Rimbey textile artists are answering a humanitarian plea for fabric face masks to help at-risk groups who are more at risk of complications from COVID-19.
The request came from Parkland Beach resident Connie Kenney’s niece, who is a nurse at a hospital in California.
“She had sent out a plea for fabric face masks for at-risk groups,” Kenney said.
Kenney and her group, the Textile Artists of the Rimbey Art Club, are now sewing masks for both her niece’s request and local at-risk groups such as residents of Rimbey nursing homes.
The group consists of Kenney, Mikki Collis, Brenda White, Ana Ledeau and Louise Beierbach — who is not a regular with the group, but wanted to commit to the cause.
Kenney said the group has also been helped out by a local business. If anyone in the community would like to donate funds to the cause, they can contact Rimbey Craft ‘N Chat, which has offered supplies to the group at a discounted price.
Kenney said the idea started small and has snowballed into a bigger project. She hopes the group will be able to provide masks for anywhere in the community that has a need, especially for people caring for seniors and at-risk groups.
The group checked with a local nurse who said, currently, supplies of N-95 masks used for health-care workers fighting COVID-19 are adequate, and the system is not asking for the less effective fabric face masks at this time.
As a result, Kenney and her group are only approaching people caring for the elderly and at-risk groups.
“Our local efforts will include a senior’s lodge and at-risk groups. At this time, hospitals are not wanting them, as they have a good supply,” Kenney said.
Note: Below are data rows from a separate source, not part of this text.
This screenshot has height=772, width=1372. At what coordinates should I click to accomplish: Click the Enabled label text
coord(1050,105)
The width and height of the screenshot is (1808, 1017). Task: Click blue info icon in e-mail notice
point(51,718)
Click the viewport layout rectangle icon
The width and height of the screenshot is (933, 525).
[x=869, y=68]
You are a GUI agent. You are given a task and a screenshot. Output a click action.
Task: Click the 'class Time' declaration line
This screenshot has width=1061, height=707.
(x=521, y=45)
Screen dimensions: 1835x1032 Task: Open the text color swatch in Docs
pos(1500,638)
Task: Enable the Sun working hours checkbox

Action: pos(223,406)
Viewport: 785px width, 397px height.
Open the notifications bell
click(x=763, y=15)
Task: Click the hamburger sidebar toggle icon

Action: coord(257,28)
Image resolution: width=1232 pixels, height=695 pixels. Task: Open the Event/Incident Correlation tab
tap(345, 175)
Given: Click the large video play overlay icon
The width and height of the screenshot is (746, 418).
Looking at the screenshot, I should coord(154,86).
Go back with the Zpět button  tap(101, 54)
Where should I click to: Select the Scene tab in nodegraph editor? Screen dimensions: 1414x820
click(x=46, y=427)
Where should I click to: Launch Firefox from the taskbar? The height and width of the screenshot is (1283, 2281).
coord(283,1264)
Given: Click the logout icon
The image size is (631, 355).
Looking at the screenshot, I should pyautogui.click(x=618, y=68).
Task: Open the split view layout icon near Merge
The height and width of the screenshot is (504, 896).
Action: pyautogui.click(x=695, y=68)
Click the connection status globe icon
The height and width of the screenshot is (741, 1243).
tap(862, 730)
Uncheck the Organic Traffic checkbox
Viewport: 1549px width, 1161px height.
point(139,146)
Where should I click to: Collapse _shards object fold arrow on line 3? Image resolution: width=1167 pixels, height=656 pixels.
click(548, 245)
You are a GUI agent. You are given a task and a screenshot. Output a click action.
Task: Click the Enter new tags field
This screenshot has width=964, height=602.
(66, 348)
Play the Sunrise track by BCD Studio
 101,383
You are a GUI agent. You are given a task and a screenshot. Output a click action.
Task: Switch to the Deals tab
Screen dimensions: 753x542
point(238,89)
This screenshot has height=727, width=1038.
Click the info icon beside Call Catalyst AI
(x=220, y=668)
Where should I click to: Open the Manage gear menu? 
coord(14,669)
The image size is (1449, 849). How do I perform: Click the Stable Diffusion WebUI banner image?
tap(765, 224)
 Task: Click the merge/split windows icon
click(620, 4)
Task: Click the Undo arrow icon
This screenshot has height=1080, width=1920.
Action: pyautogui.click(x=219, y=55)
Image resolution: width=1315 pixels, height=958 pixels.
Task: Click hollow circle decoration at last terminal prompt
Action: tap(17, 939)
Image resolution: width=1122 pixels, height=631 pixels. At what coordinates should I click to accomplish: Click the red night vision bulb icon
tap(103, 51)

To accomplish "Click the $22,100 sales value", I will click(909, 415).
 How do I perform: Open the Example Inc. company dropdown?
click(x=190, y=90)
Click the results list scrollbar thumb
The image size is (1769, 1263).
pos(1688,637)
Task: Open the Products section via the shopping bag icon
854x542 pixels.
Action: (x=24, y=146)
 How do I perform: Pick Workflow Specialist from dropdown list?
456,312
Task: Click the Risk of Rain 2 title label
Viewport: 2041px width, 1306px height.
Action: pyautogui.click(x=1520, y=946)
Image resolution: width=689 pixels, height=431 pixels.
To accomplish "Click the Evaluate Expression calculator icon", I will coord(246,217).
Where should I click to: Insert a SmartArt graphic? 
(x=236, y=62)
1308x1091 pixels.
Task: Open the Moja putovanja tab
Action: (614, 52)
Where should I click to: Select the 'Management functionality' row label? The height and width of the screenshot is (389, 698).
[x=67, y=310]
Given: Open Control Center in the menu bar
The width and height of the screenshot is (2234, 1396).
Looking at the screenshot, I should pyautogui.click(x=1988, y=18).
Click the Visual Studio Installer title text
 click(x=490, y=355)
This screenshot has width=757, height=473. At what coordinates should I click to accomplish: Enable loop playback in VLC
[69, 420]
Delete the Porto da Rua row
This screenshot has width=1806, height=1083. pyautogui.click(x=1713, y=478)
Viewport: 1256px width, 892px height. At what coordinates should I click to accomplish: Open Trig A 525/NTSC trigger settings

Kenney cited Canadian infectious diseases specialist Dr. Abdu Sharkawy, who recently said homemade masks made from cotton or anti-microbial pillow cases may offer some protection against the virus.
“If we’re talking about people who are looking after elderly parents or elderly people as personal support workers, and you need a mask and you can’t get one, there are lots of different ways that you can make your own mask,” Sharkawy told CTV.
Kenney said the group is working day and night.
“It is so great to be able to help. People are wondering how they can help and it is great that we are able to try to help flatten that curve,” she said.
Kenney added she was inspired by a quote from Canadian physician Dr. Bruce Aylward, who said, “It’s a societal duty to work together with common threats. It’s the population of Canada who will stop this disease.”
She added, “When this is over, the world will never be the same.”